AKP seeks consensus on 5-year term for deputies

AKP seeks consensus on 5-year term for deputies

ANKARA - Hürriyet Daily News
AKP seeks consensus on 5-year term for deputies

This file photo shows a polling station during the June 12, 2011, general elections. The ruling party wants to increase the parliametary term to five years from four.

The ruling Justice and Development Party (AKP) is planning to push for constitutional amendments restoring five-year parliamentary terms and moving local polls to either the summer or fall, while pledging to seek compromise with the opposition.

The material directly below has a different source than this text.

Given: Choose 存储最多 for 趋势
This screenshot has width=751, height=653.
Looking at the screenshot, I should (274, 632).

Senior AKP lawmaker Mustafa Elitaş told the Hürriyet Daily News that the party did not plan any unilateral move on the issue but would seek a compromise in talks at Parliament’s cross-party Constitution Conciliation Commission, which is tasked with drafting a new charter for Turkey.

The AKP’s intentions came under question when Prime Minister Recep Tayyip Erdoğan expressed regret yesterday that they had agreed to an amendment to reduce parliamentary terms from five to four years as part of a constitutional reform package that had been approved in a referendum in 2007.

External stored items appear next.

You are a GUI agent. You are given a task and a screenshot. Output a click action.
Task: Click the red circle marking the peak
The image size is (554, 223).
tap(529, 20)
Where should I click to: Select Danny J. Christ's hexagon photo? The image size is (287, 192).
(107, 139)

Speaking to reporters during a visit to China, Erdoğan said they were “deceived” by the now-defunct Motherland Party (ANAP), which had suggested the change. “I very much regret that. I wish we had left it at five years. He added, however, that the AKP would stick to the local elections calendar and would not seek to move the March 2014 polls forward “unless something extraordinary happens.”
In comments on Erdoğan’s remarks, Elitaş said the AKP had no immediate plans for amendments but could raise the issue at the constitution-making panel. “We could put forward a proposal after the commission begins writing the new charter. We need the contribution of the opposition. Such amendments would be the subject of the new constitution,” he told the Daily News.

No change in local vote

Elitaş said the AKP was fine with holding local elections every five years but would like to see the electioneering period ahead of the polls fall in the summer season. “When you hold elections in March, the election campaign falls in winter and this causes problems, particularly in the east and southeast. We could ensure that the campaigns fall in the summer season. This would also require a constitutional amendment and we could propose that, too, at the commission,” he said.

The Daily News has learned that the AKP is determined to secure the amendments by the end of 2012. If a compromise cannot be reached at the constitution-making panel, the AKP is expected to seek unilateral support from any of the opposition parties in 2013.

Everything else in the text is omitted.